A variety of agencies including medics, firefighters and security forces defenders participated in the exercise to test their readiness, knowledge of emergency procedures and interagency cooperation amongst the wing’s first responders.
“Today was all about ensuring our medics knew where they fit in with the larger response system,” said Col. James Chambers, 380th AEW Medical Group commander. “Our medics were literally working hand-in-hand with security forces and fire department EMTs to find and triage patients and litter carry them wherever needed.”
Additionally, the exercise helped foster partnership with the United Arab Emirates Joint Aviation Command to practice a medical evacuation scenario via helicopter. Working alongside the UAE JAC tested a critical relationship to ensure unified operations in a real-world scenario.
“Our teams demonstrated creativity and flexibility in meeting both scripted challenges as well as real-world ones,” said Chambers. “Exercising what’s being planned simultaneously builds confidence and exposes challenges – both are needed and both occurred today.”
Agencies were able to game plan response procedures, evaluate their effectiveness, overcome potential road blocks, and ultimately prepare for real-world scenarios to save lives. Teams of first responders were specifically able to simulate triage processes for moulage patients, on-scene medical care, as well as medical evacuation capabilities.
“The exercise let people know how to operate in a controlled chaos environment,” said Tech. Sgt. William Coyle, 380th Expeditionary Civil Engineer Squadron firefighter. “The goal is to control the chaos and move through it. You will always get the best results when you do that.”

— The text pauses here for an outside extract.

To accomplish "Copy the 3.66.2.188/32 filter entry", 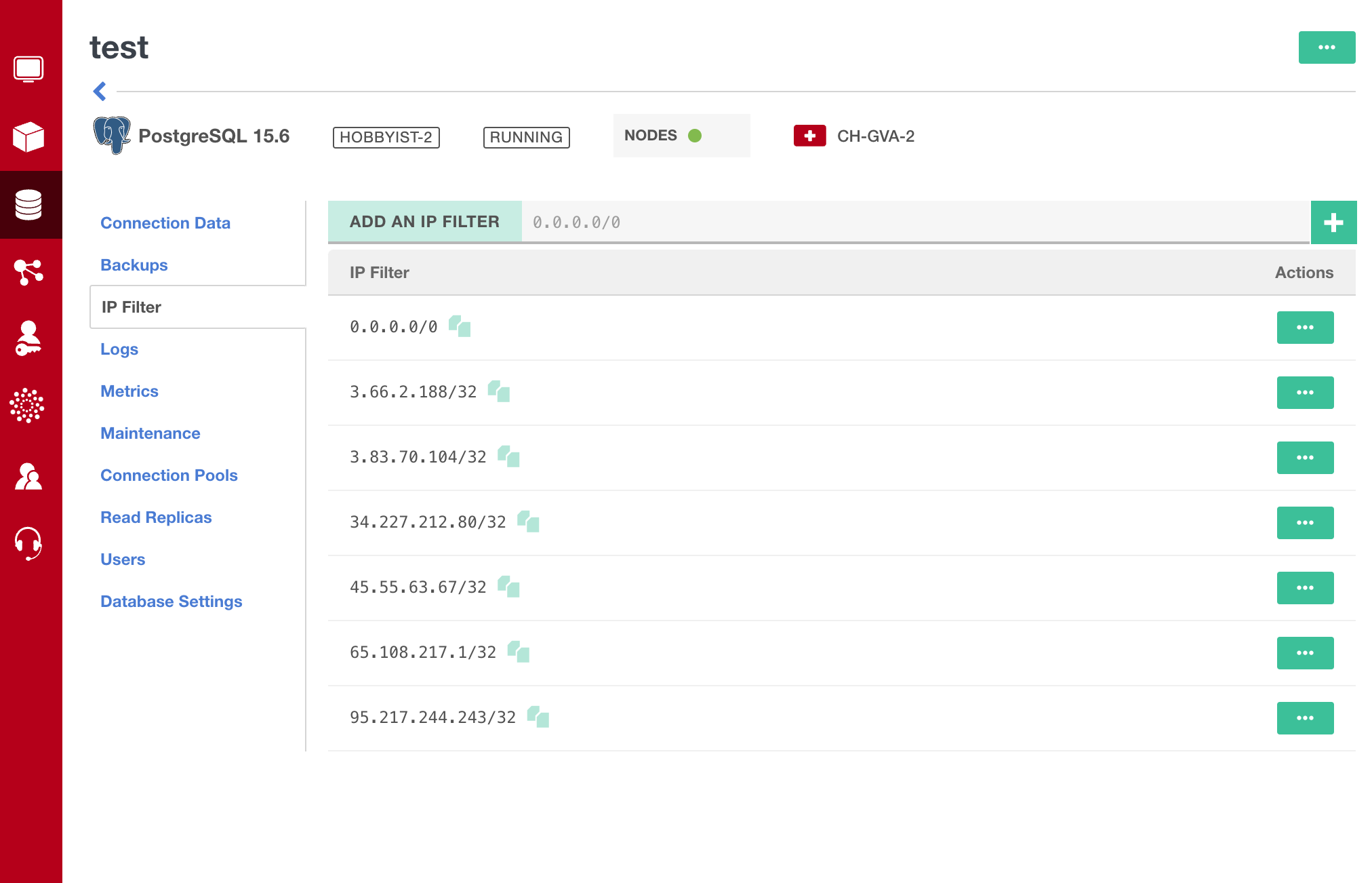I will coord(498,392).
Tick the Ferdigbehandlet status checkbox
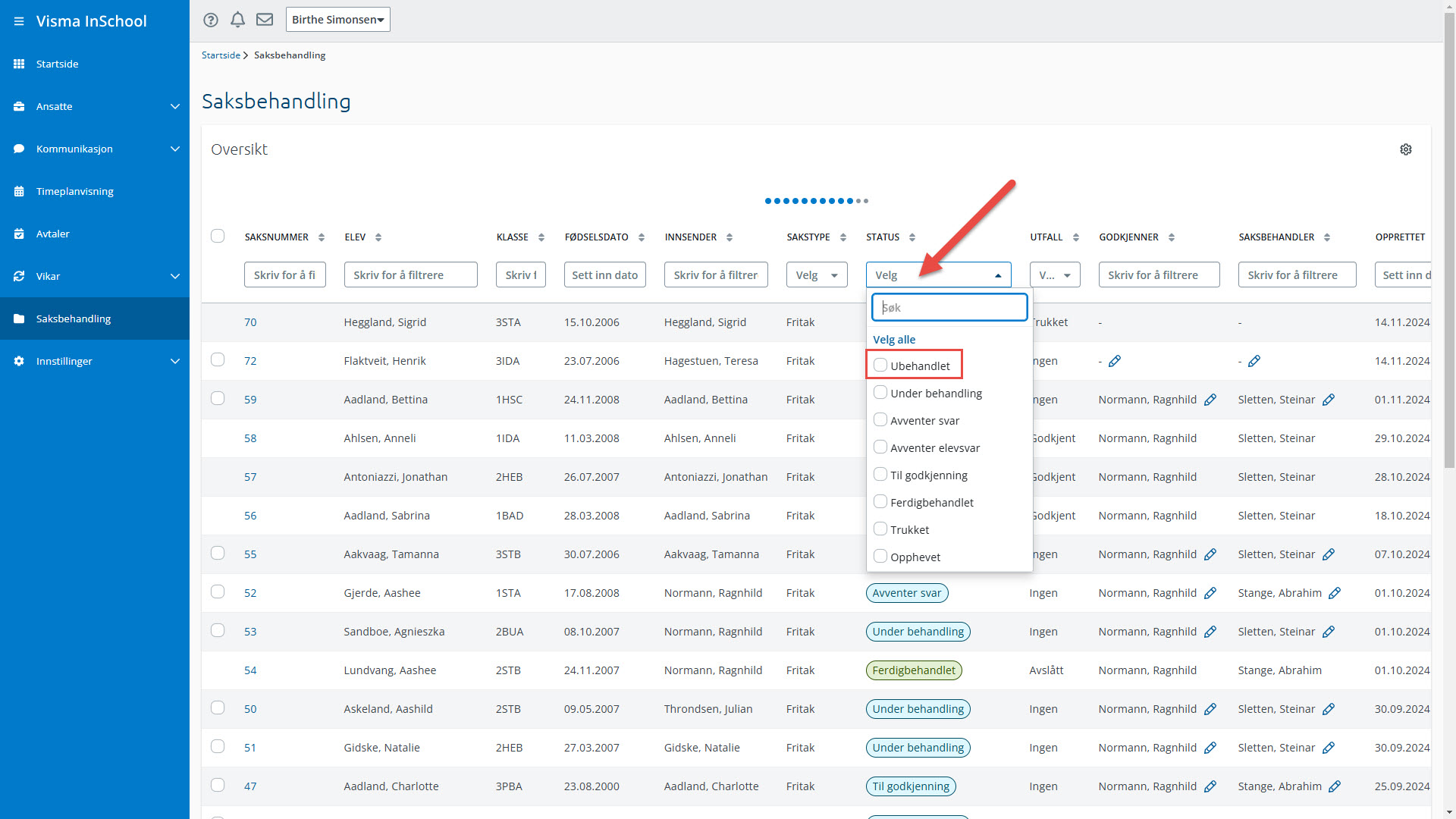Screen dimensions: 1456x819 click(x=880, y=502)
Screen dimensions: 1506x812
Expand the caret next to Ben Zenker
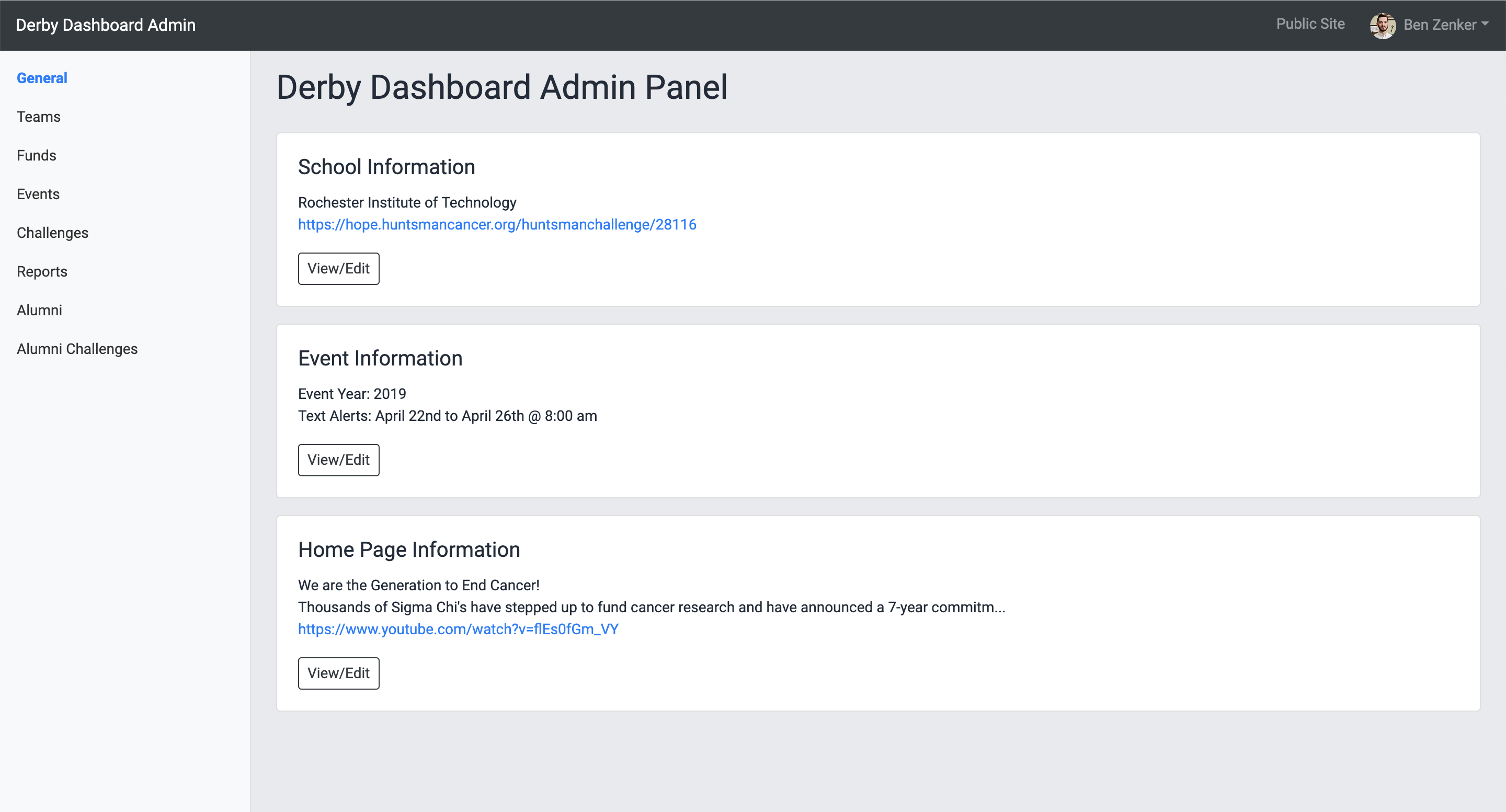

As an Air Force Reservist, Coyle is also a firefighter in his civilian duties in the U.S., and said he was able to implement training from the outside into the exercise as well.
“Of course you never know what to expect in these sort of situations, and even if you did, there will inevitably be curve balls thrown your way,” said Coyle. “You can never be too prepared to respond in a severe incident.”
Working as a first responder, Coyle does not underestimate the impact his training and the execution of those skills can have in a real-world scenario.
“When you work as a first responder you don’t have the luxury of accepting mediocrity,” said Coyle. “You have to stay proficient on all your skillsets, because what we do has a direct impact on whether people will live or die.”
The focus of any exercise is to safely respond to the emergency and mitigate impact to the wing and personnel. While there will always be lessons learned along the way, “practice like you play” is even more relevant in exercise scenarios.
“Lessons learned from today’s exercise will inform medical training in future rotations as well as shape personnel and materiel requests from U.S. Central Command,” said Chambers. “Today’s exercise will also help us optimally partner with a future trauma center in the UAE to provide the Department of Defense not only improved medical care for ADAB, but potentially for the entire CENTCOM area of responsibility.”
The 380th AEW was able to holistically strengthen the base’s readiness capability and first responder interoperability with Host Nation partners.
“I’m grateful to our medics and our ADAB partners who invested so much into preparing and executing this today, and look forward to building upon this for future rotations,” said Chambers.